WARDEN OF THE BUENA VISTA CORRECTIONAL FACILITY,
Respondent.
ORDER DISMISSING APPLICATION FOR A WRIT OF HABEAS CORPUS
PURSUANT TO 28 U.S.C. § 2241
This matter is before the Court on Petitioner Lynn Eugene Scott’s pro se
Application for a Writ of Habeas Corpus Pursuant to 28 U.S.C. § 2241 (“the Petition”)

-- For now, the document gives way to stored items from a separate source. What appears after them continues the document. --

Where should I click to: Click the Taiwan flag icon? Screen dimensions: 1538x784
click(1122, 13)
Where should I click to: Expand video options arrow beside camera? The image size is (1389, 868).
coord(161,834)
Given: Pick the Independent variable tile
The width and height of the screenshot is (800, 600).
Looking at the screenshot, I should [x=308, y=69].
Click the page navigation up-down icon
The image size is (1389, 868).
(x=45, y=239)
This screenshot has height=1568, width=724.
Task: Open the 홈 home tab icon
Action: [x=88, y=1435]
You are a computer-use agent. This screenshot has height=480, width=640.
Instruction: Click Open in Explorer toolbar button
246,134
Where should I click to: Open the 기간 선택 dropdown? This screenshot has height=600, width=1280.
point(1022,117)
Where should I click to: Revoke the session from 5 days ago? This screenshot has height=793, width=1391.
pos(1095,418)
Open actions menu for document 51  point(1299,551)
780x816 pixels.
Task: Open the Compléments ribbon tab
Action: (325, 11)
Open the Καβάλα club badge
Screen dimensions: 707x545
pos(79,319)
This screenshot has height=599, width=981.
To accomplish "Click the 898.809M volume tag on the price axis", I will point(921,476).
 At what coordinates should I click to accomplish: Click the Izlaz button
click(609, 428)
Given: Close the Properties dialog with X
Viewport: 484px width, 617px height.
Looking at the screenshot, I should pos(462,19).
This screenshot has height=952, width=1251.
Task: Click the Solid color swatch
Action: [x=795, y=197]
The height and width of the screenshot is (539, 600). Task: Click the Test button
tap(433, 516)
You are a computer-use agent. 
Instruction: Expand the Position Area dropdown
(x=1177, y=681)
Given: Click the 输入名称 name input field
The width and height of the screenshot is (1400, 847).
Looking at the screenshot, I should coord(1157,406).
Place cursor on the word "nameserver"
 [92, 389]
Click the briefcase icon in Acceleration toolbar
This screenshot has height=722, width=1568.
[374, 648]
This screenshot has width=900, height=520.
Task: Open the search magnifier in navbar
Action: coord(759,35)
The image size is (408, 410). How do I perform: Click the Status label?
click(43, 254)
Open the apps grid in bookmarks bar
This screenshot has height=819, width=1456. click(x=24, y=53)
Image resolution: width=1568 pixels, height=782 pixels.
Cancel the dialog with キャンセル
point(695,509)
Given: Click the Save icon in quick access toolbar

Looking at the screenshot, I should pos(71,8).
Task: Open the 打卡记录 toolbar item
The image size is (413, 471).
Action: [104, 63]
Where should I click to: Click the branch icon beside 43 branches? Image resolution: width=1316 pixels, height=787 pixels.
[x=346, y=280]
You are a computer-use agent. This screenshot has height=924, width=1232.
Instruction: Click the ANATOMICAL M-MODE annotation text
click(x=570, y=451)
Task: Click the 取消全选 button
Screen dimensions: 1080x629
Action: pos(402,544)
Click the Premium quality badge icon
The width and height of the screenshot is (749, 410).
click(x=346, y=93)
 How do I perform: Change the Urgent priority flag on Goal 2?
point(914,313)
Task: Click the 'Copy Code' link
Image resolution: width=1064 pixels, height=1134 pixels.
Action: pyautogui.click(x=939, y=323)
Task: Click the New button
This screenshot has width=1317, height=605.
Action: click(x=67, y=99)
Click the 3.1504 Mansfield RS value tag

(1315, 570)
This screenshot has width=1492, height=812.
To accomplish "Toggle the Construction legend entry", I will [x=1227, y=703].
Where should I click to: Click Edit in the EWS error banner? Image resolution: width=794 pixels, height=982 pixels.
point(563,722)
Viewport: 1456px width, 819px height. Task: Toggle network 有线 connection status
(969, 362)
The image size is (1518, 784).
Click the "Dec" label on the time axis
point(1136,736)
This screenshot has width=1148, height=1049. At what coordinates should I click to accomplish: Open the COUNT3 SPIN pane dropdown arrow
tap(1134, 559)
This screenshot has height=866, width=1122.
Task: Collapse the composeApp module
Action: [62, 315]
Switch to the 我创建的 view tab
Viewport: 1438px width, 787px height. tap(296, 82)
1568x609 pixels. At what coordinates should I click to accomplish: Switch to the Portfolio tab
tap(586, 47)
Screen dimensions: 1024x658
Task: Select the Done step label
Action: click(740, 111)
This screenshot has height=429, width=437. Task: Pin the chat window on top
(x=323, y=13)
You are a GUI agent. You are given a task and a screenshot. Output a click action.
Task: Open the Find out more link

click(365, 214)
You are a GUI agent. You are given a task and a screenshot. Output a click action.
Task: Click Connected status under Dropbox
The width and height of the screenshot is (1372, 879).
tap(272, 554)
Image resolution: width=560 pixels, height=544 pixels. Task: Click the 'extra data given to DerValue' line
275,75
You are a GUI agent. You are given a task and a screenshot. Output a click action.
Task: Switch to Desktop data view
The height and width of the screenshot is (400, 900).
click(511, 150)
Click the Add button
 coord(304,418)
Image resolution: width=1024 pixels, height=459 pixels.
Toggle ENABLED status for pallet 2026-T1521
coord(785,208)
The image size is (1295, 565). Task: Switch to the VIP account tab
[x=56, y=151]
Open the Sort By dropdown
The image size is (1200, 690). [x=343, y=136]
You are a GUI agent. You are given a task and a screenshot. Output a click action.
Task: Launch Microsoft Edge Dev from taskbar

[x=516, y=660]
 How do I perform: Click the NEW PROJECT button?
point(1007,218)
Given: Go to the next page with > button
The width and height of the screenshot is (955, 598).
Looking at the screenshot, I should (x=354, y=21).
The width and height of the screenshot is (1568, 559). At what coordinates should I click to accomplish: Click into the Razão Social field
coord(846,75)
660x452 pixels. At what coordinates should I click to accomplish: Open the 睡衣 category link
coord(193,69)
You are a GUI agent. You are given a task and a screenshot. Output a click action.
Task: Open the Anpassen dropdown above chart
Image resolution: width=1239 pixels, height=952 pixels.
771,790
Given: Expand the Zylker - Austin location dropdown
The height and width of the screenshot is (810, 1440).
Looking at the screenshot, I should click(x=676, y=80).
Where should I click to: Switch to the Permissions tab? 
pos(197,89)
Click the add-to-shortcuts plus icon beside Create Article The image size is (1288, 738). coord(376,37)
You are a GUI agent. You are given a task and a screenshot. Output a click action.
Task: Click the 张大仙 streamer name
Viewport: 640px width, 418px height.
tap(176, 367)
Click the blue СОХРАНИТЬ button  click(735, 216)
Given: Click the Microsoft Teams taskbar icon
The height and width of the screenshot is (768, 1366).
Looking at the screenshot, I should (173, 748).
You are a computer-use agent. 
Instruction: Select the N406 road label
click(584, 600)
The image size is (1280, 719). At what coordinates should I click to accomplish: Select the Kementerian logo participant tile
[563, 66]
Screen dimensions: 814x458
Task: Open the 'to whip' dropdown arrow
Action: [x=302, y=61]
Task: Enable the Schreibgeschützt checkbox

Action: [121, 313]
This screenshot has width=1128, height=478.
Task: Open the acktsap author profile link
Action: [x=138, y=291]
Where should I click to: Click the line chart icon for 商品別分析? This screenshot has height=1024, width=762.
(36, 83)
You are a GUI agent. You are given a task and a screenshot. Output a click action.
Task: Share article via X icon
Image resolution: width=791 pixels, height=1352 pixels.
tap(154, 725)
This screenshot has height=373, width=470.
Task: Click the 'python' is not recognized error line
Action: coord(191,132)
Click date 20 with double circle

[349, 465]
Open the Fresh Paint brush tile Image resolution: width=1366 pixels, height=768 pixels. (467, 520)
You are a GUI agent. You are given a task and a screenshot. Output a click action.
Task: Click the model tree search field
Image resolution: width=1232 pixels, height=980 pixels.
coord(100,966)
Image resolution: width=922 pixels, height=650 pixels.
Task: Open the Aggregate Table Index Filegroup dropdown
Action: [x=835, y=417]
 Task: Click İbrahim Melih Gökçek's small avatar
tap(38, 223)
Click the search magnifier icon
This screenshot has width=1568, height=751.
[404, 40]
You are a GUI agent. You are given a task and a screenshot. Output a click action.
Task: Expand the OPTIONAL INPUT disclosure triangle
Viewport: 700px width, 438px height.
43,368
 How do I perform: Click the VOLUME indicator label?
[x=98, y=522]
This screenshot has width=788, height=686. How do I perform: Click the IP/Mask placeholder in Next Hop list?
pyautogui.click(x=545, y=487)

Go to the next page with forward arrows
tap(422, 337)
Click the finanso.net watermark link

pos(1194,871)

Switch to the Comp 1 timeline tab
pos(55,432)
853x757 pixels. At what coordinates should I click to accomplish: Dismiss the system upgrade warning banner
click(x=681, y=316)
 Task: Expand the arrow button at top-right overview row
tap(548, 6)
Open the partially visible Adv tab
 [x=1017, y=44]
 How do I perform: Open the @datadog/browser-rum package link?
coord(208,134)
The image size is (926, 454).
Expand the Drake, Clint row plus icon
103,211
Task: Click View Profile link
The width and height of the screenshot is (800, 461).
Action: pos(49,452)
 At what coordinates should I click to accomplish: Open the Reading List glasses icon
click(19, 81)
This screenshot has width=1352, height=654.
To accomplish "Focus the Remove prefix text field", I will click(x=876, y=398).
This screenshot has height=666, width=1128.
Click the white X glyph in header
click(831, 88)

challenging the validity of an October 2007 prison disciplinary conviction that resulted in
the postponement of his reparole date. Respondent filed a Response to Order to Show
Cause and the Petitioner filed a Traverse. Also pending is Respondent’s Motion to
Dismiss Matter as Moot [Dkt. #30]. Petitioner filed a response to the motion. Having
considered the same, the Court concludes that the Petition must be dismissed for lack
of subject matter jurisdiction.
I.
Background
Petitioner was convicted in Colorado state court of two separate drug counts and
was sentenced on March 24, 2000 to ten years of imprisonment with the Colorado
Department of Corrections (DOC), plus a period of mandatory parole pursuant to
statute. See Motion to Dismiss, Affidavit of Mary Carlson, Ex. A, at ¶ 4, and attachs. 1,
2. In May 2004, he was sentenced for a conviction on two charges of escape to six
months imprisonment and a two-year period of parole. Id. at ¶ 4, and attach. 3. On
June 19, 2006, the Colorado Board of Parole granted Petitioner early release to parole.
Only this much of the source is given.